Je ne me suis pas exprimé sur les réseaux sociaux là-dessus, je ne veux pas rajouter à la cacophonie, à la violence et à la brutalité de l’époque et de ce qui se passe. Certains réseaux sociaux, comme X, sont le paradis d’expression des harceleurs anonymes, des corbeaux, de toute la bassesse humaine moderne, et on ne sait même plus s’il s’agit de vraies personnes, d’agents d’influence étrangers ou de robots, et penser au laxisme et à l’impossibilité qu’il y a de contrôler ça me rend mélancolique pour nos pauvres sociétés démocratiques totalement dépassées… J’ai grandi en Syrie, avec une vision complètement différente de celle qu’on peut penser en France sur ces événements. En Syrie, la haine des Juifs et d’Israël était quelque chose d’institutionnalisé. Les gamins grandissaient avec ça dans les manuels scolaires, on apprenait à lire avec des poèmes qui glorifiaient la guerre contre Israël. Israël est malheureusement sans doute le pays le plus détesté au monde, et ce sont les dictatures arabes qui ont construit cette haine. Aujourd’hui, la vraie Esther est étudiante, et elle est sidérée par l’antisémitisme décomplexé qui s’exprime dans sa fac, comme elle a été sidérée par le pogrom du 7 octobre, puis sidérée par l’ultraviolence de la guerre à Gaza et la mort de tous ces civils innocents. Après, qui a une solution? Moi, je n’en ai pas, et je pense que ça ne s’arrangera pas. En tout cas, si j’avais dû continuer la série, j’aurais traité du sujet dans Esther. J’y ai parlé de presque tous les grands sujets ou événements, guerres, attentats, qu’on a traversés ces neuf dernières années. Et je crois qu’à l’époque de notre propre jeunesse, c’était à peu près pareil: la guerre en Yougoslavie, au Liban, le conflit israélo-palestinien… L’actualité a toujours été extrêmement violente.

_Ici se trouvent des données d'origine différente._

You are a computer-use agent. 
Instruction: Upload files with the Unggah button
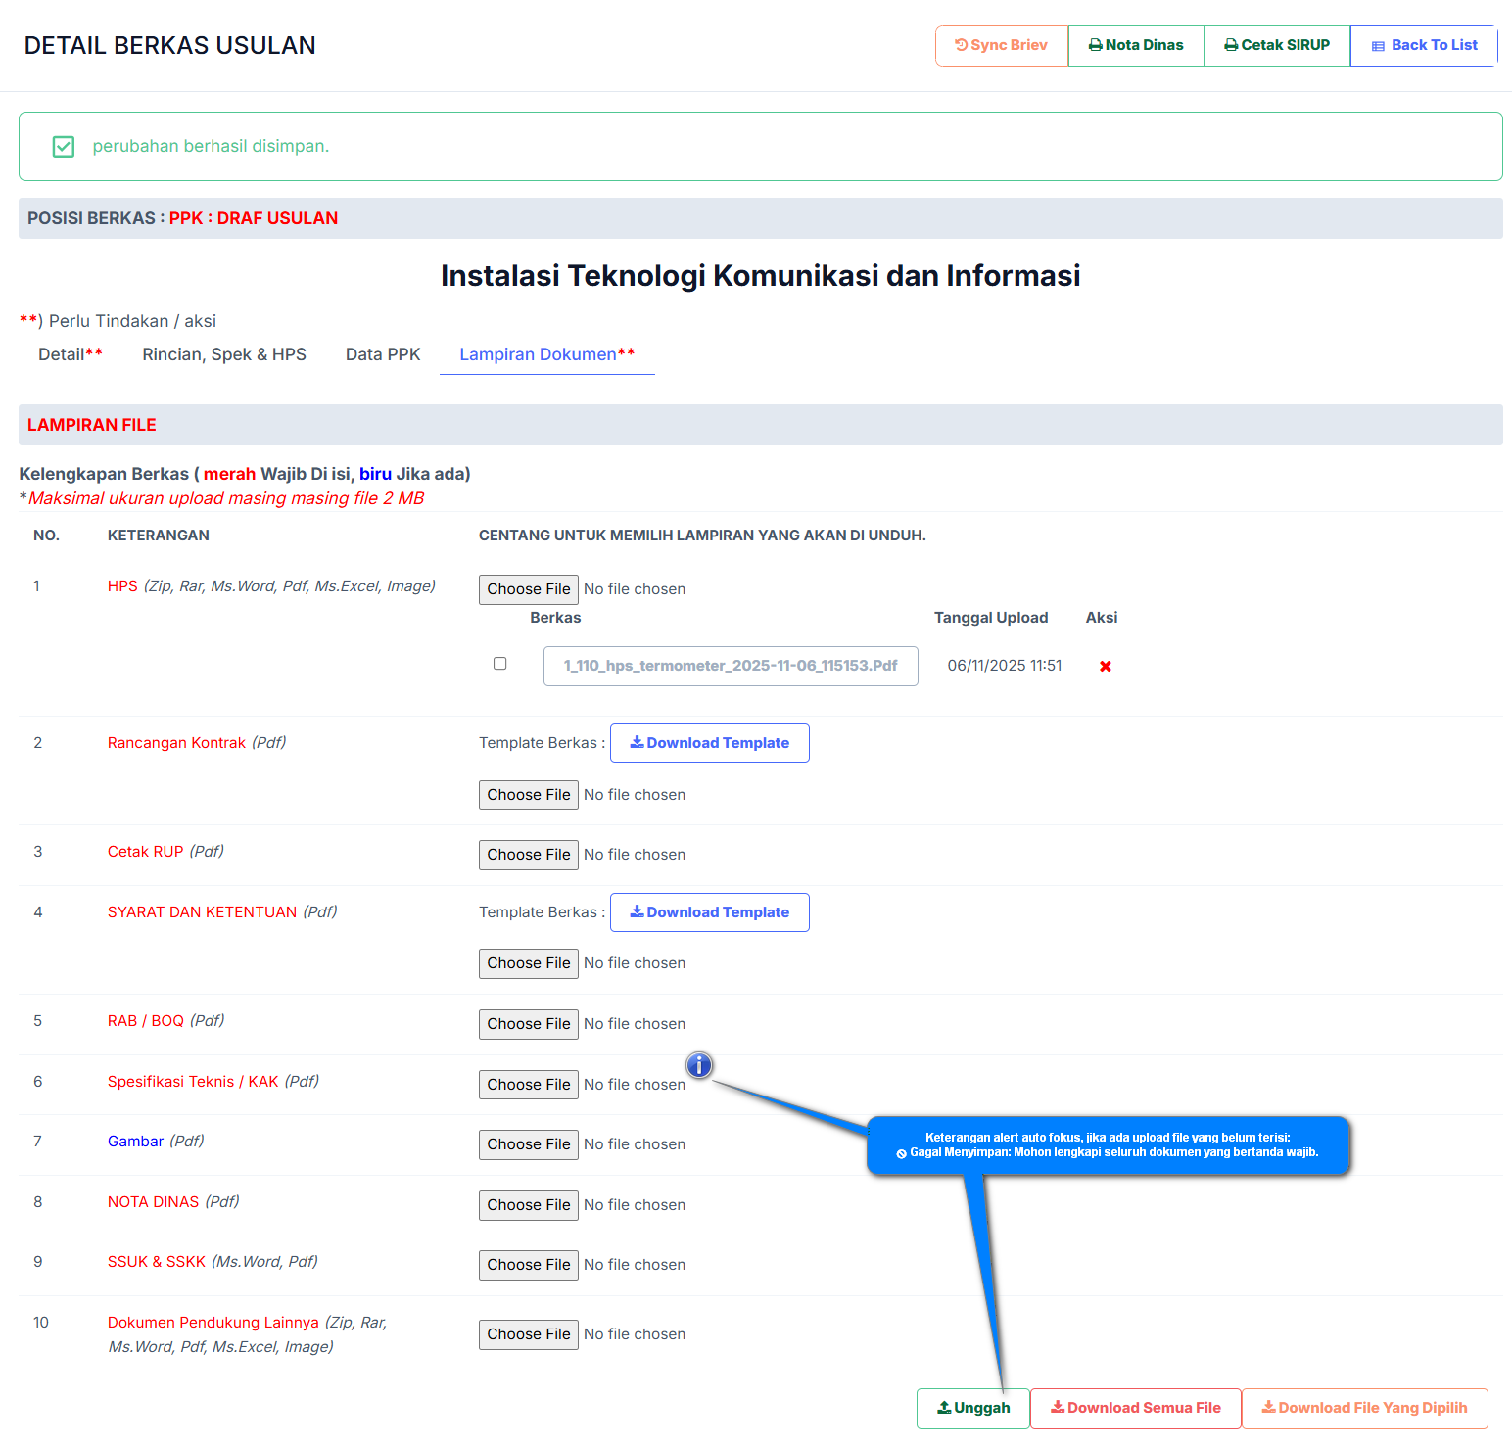(972, 1408)
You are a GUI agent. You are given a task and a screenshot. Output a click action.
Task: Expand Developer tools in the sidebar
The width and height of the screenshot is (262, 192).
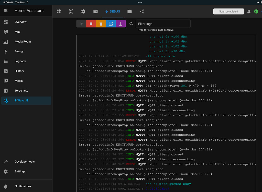[25, 162]
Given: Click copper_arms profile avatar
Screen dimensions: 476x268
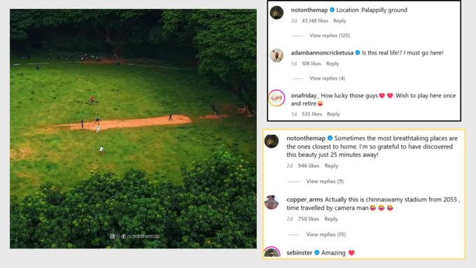Looking at the screenshot, I should (x=272, y=202).
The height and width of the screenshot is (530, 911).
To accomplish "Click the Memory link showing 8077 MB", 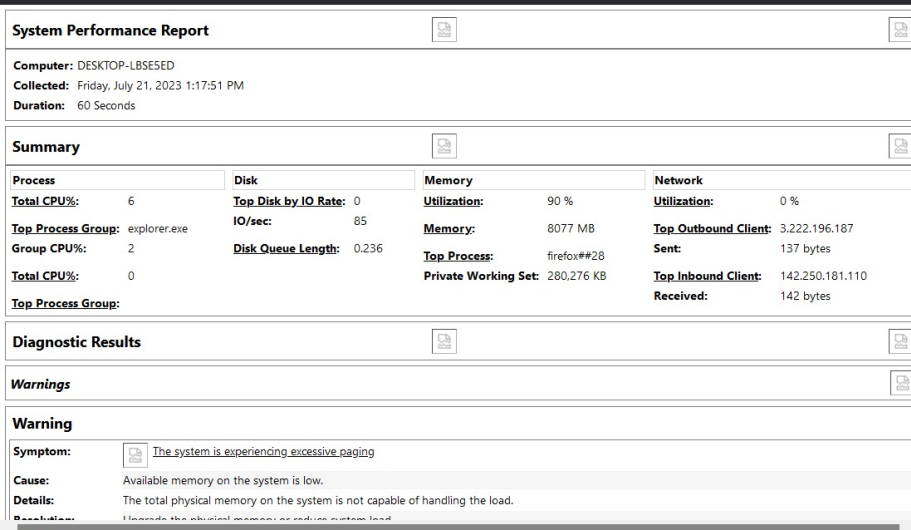I will click(x=448, y=228).
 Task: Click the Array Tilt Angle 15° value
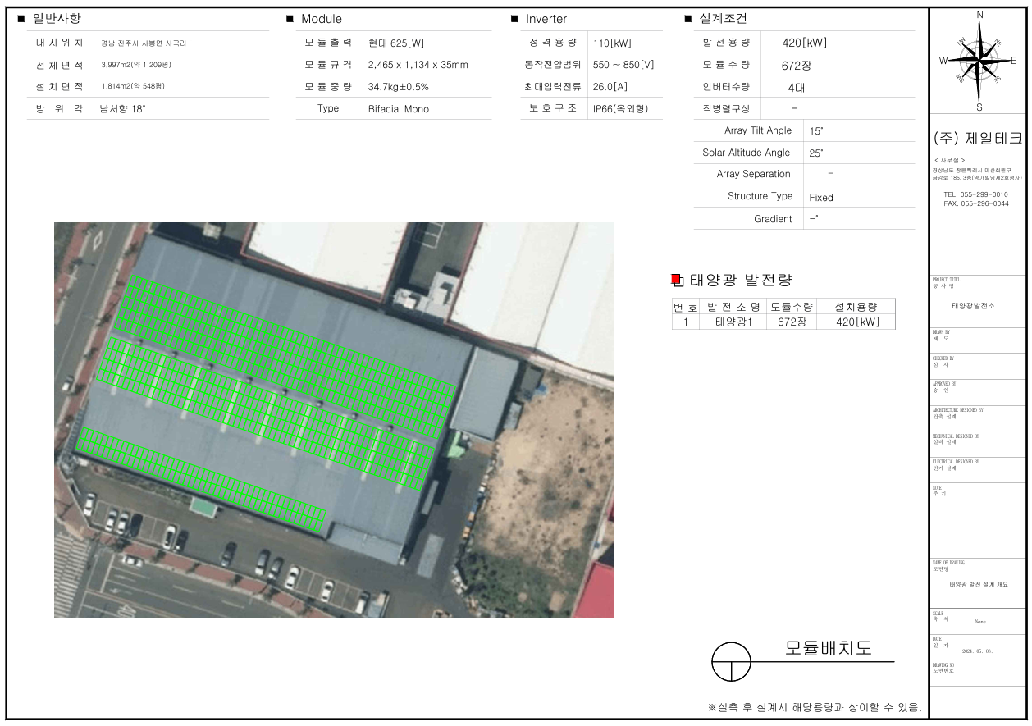pyautogui.click(x=815, y=131)
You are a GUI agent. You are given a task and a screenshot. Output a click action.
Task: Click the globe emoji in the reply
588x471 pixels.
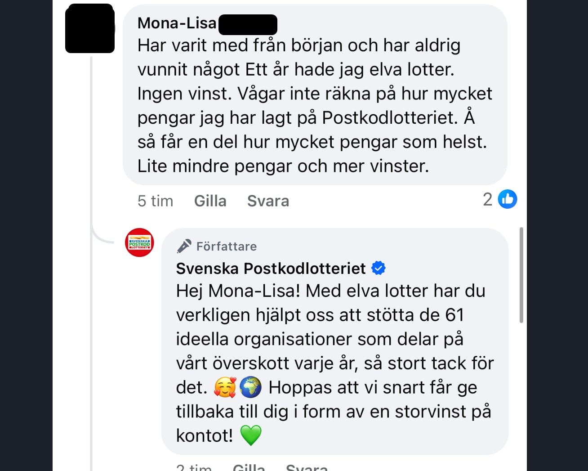pyautogui.click(x=250, y=387)
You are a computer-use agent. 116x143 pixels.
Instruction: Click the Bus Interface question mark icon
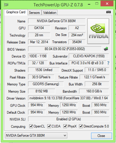(x=108, y=63)
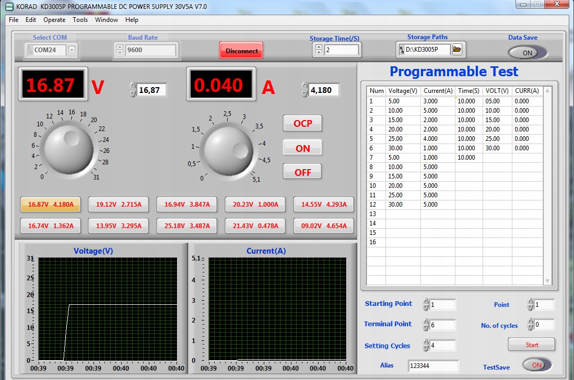Open the Operate menu
Image resolution: width=574 pixels, height=380 pixels.
pyautogui.click(x=54, y=20)
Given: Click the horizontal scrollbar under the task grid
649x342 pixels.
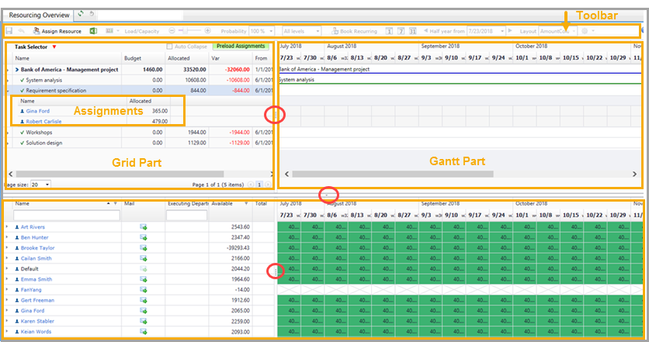Looking at the screenshot, I should 116,174.
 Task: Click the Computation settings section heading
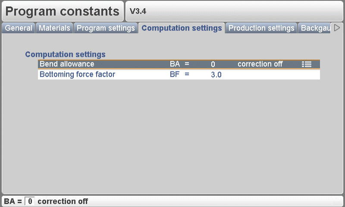[x=65, y=54]
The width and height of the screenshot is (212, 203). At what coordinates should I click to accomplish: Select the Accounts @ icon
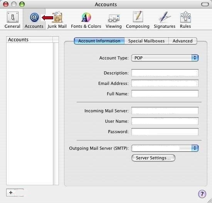click(34, 17)
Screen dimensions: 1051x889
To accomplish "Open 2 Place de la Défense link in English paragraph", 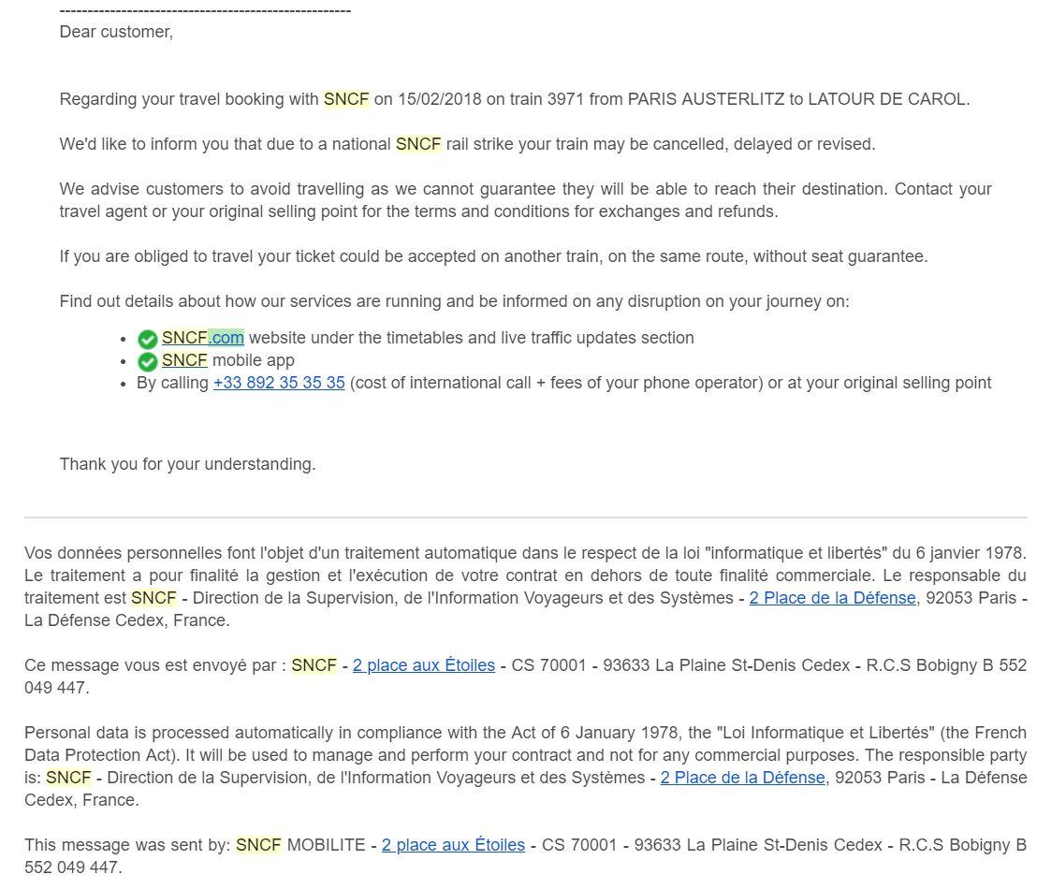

Aujourd’hui ne serait donc pas pire qu’hier?

Je n’ai pas ce sentiment, non. Je me fie bien sûr à ce que disent les scientifiques et les études: la planète ne va pas fort. Mais je vois aussi qu’il y a beaucoup moins de morts par la guerre aujourd’hui qu’à notre époque, par exemple. L’humanité se sort peu à peu de l’horreur. Il y a des progrès en cours dans d’autres zones du monde que l’Occident, notamment en Inde, et il faut les prendre en compte. Si l’on assiste à la fin de quelque chose, c’est plutôt à la fin de la domination de l’Occident sur le reste du monde, et à notre propre appauvrissement. Mais d’autres grandissent et s’épanouissent. Gamin, je me souviens des premières images qu’on avait de la Chine, qui semblait très en arrière: tout le monde y roulait à vélo. Les Chinois sont aujourd’hui leaders dans tous les domaines, c’est vertigineux. Les choses vont vite, mais la chose la plus grave, à mon sens, est la menace incroyable qui pèse sur la démocratie. C’est l’enjeu majeur des années à venir.

Bio express

1978
Naissance, à Paris.
2000
Premier album, Petit verglas (Delcourt).
2004
Entame la publication de La Vie secrète des jeunes dans Charlie Hebdo.
2006
Premier album de Pascal Brutal (Fluide glacial).
2009
Réalise son premier film, Les Beaux Gosses.
2014
Premier tome de L’Arabe du futur (Allary).
2016
Premier volume des Cahiers d’Esther (Allary) après une prépublication chaque semaine dans Le Nouvel Obs.